Inimigo de hipócritas e frades...


Y de citas sobre lecturas recientes o recordadas voy a intentar escribir algo. La culpa la tiene haber devorado con las ganas y el entusiasmo del nostálgico el “England´s Dreaming” de Jon Savage, un extenso recorrido por aquella breve historia que fue la de los Sex Pistols. Entre otras muchas cosas, en él hay obligadas referencias a “Rastros de carmín: una historia secreta del siglo XX” de Greil Marcus, del que precisamente guardaba unas notas, de las que transcribo esta para darles paso después a la última de mis referencias:

“A lo largo de la década de los veinte, los surrealistas buscaron una poética que destruyese el simbolismo hipnótico de la iglesia. Luis Buñuel, que de joven caminaba por las calles de Madrid disfrazado de cura, arriesgándose a ir a la cárcel a causa de ese chiste privado, y que en 1930 rodó la película blasfema L’Age d’or, experimentó su primera atracción hacia el surrealismo a causa de una foto publicada en 1926 en la revista La Révolution surréaliste: “Benjamin Péret insultando a un cura” Definida por Robert Hughes como “una de las primeras performances de las que existe documentación, precursora de miles de acciones igualmente triviales que serían registradas en Polaroid o en video por los artistas norteamericanos de los setenta”, hoy en día la foto es casi imposible de interpretar; un pie de foto más obvio habría sido: “Cura lanzándole a Benjamin Péret una mirada obscena”. Todo lo cual prueba que, en el momento y el lugar adecuados, las poéticas más marginales -en este caso la foto ambigua- puede conducir a alguna parte; por ejemplo, a L’age d’or, que todavía es capaz de cambiar la vida de algunos”.

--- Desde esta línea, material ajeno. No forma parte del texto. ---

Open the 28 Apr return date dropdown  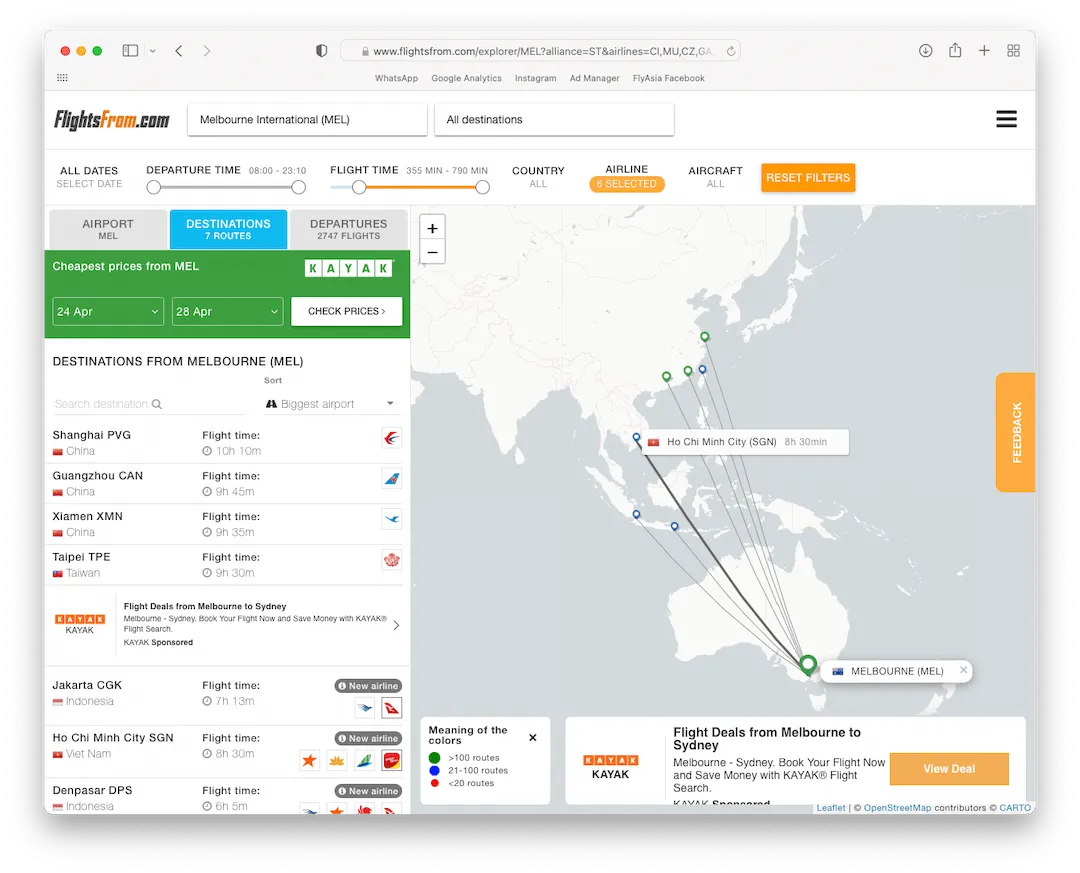click(x=227, y=312)
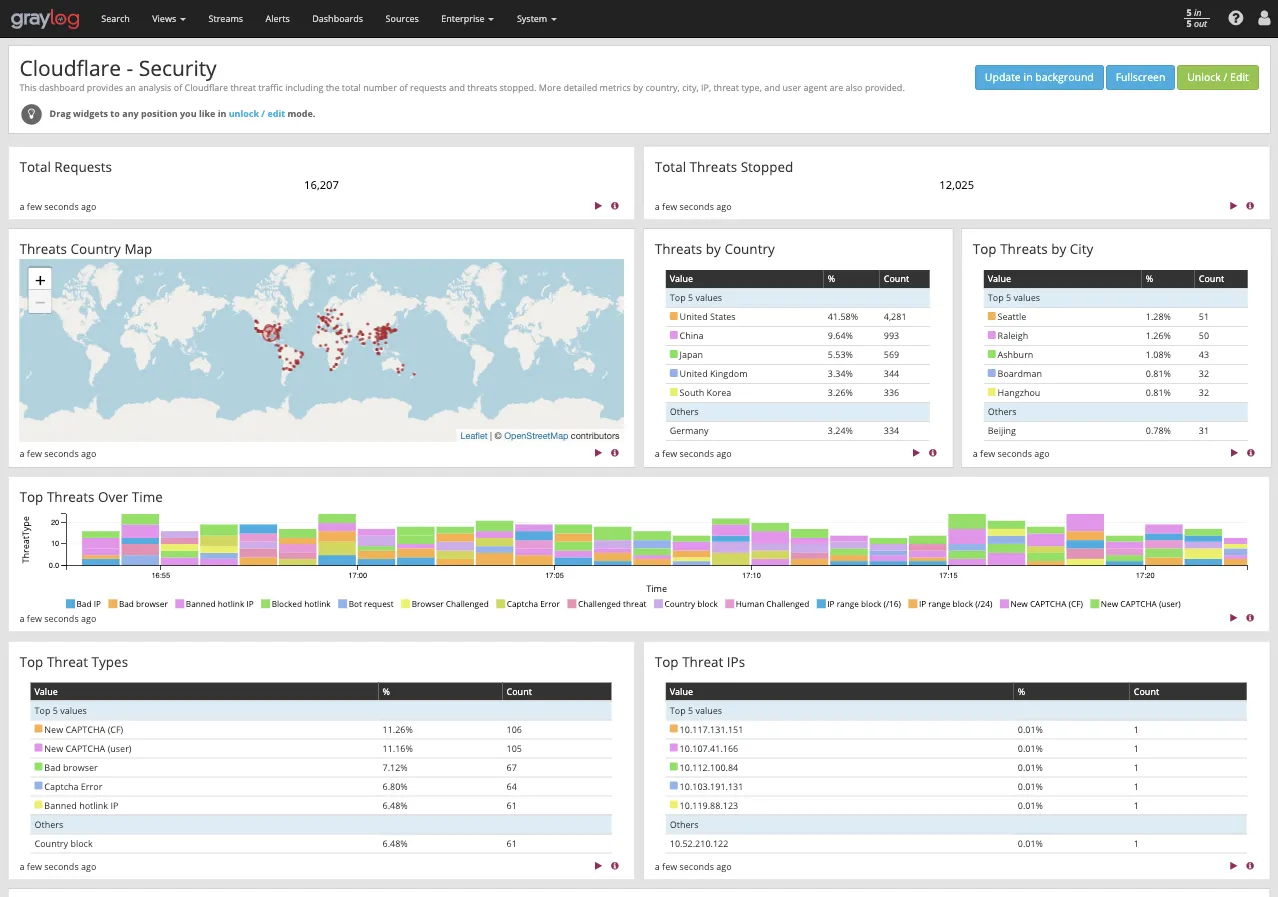Viewport: 1278px width, 897px height.
Task: Open the Enterprise dropdown menu
Action: (x=466, y=18)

Vale. Pues José Miguel Pérez Corrales en “El oro del tiempo” nos habla del paralelismo entre esta imagen y la actitud de Manuel Maria Barbosa du Bocage, poeta portugués de finales del siglo XVIII con formación neoclásica, pero maneras radicalmente románticas. Se cuenta de él, y lo  ilustra una colección de lienzos pintados para decorar las paredes del Café Nicola en el corazón de Lisboa, que hacía gala de una actitud satírica y provocadora con todo lo establecido, llegando a pasar alguna que otra temporada en las cárceles de la inquisición. Entre estos cuadros, pintados ¿casualmente? por los mismos años en que Péret se hizo la famosa fotografía, encontramos que la actitud “performante” del poeta portugués no era muy diferente de la del surrealista. Especialmente en aquél en el que se le representa en la obra que el autor denomina “Inimigo de hipócritas e frades”.